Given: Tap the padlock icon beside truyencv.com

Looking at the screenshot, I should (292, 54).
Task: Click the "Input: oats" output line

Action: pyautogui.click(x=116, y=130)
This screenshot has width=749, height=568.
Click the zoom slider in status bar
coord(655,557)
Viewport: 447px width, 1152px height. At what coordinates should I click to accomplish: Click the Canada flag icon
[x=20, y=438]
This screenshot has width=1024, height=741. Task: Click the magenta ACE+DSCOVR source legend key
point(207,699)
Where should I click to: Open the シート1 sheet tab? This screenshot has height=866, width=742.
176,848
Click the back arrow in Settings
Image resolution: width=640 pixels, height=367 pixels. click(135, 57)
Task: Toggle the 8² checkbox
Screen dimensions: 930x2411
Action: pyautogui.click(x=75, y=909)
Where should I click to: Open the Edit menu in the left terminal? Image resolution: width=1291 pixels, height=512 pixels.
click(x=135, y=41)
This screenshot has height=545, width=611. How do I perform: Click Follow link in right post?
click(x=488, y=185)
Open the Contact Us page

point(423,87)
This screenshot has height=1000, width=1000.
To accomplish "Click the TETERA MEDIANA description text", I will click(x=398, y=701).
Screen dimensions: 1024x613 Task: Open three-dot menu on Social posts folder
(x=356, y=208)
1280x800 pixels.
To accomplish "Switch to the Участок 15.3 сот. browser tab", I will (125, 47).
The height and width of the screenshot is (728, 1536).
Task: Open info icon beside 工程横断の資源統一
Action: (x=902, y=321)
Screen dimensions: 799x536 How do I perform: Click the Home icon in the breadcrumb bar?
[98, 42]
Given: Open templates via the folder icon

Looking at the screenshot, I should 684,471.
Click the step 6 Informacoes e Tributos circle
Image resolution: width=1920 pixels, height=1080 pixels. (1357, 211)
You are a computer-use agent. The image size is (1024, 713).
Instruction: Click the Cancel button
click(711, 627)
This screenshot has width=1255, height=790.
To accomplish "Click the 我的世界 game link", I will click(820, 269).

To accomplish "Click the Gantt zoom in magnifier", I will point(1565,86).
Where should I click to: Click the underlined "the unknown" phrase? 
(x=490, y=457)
——————
= How to complete this task =
Copy out, exactly and alone, the lines of the entries above between the ones holding "This screenshot has height=545, width=611." and "This screenshot has height=1000, width=1000.", inclusive.

= Result of the exercise =
This screenshot has height=545, width=611. How do I perform: Click Follow link in right post?
click(x=488, y=185)
Open the Contact Us page

point(423,87)
This screenshot has height=1000, width=1000.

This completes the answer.